Friday, June 29, 2007
Themes of second half 2007
New supply will be primary focus
-given recent headline of the investors' pushback of leveraged loans, such as U.S Foodservcie, and loans with loose proections, it is helpful to view how investors confidence impact the demand for new issue supply
Fed is on hold through year-end
-Eco growth is slowing down, 0.8% in 1Q 2007 and 0.7% in 2Q and subprime has not spreaded into broader economy
-Inflation is under contrain
-No reason to cut interest rate soon
Corp profit growth continues to slow
-U.S. corp profit growth slowed sharply as highlighted by the deceleration of Y-o-Y growth from 18% in the fourth quarter to 6.5% in 1Q 2007.
-But strong oversea profit growth and highe energy prices might offset profit weakness for big companies
Housing weakness continue, consumer
-2Y High mortgage rate (6.8%)
-Rising deliquency rate in subprime (15%) and Alt-A(4%)

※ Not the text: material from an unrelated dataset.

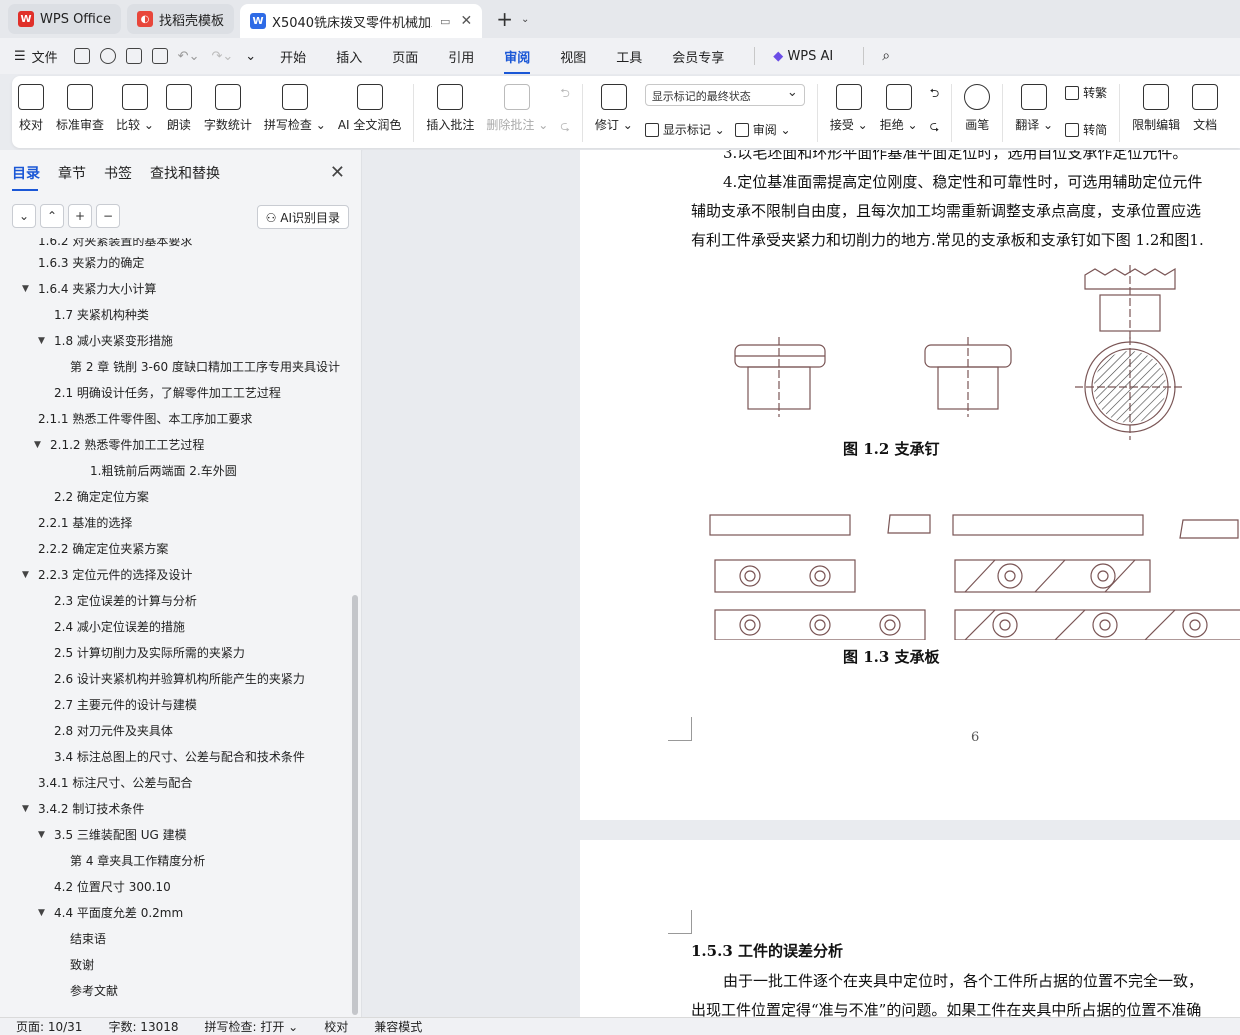  What do you see at coordinates (978, 108) in the screenshot?
I see `pen-button: 画笔` at bounding box center [978, 108].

-$500 mil subprime mortage need to be refinanced this year because their ARM terms expire
-Housing bubble has accumulated for years given the magnitude of appreciation in real estate market. It will take a while to unwind the market bubble
Global growth remains strong but hint of slowing by year-end
-recent interest rate spikes along with slowing U.S. demand will cool foreign market
Negative Credit Quality Events, Trends Continue, But No Credit Crunch Yet
-with real borrowing cost still cheap historically, an abundance of debt capital still available, management will continue to pursure shareholder friendly initiatives that will leverage company BS.
-Resistence from credit markets to blindly fund increasing corp borrowing will impose a discipline
Credit derivatives growth slows, long only Investors re-emerg as a force
-Rebounding profit growth and financial policy discipline following the credit marekt debt binge and implosion over the period 1998 through 2002 produced dramatic balance sheet deleveraging and restructuring that drove a nealy five-year bull market for crdit product.
-the absence of new corproate debt to meet growing demand, U.S and global especially hedge funds, led to the use of credit derivatives to create synthetic corporate credit products.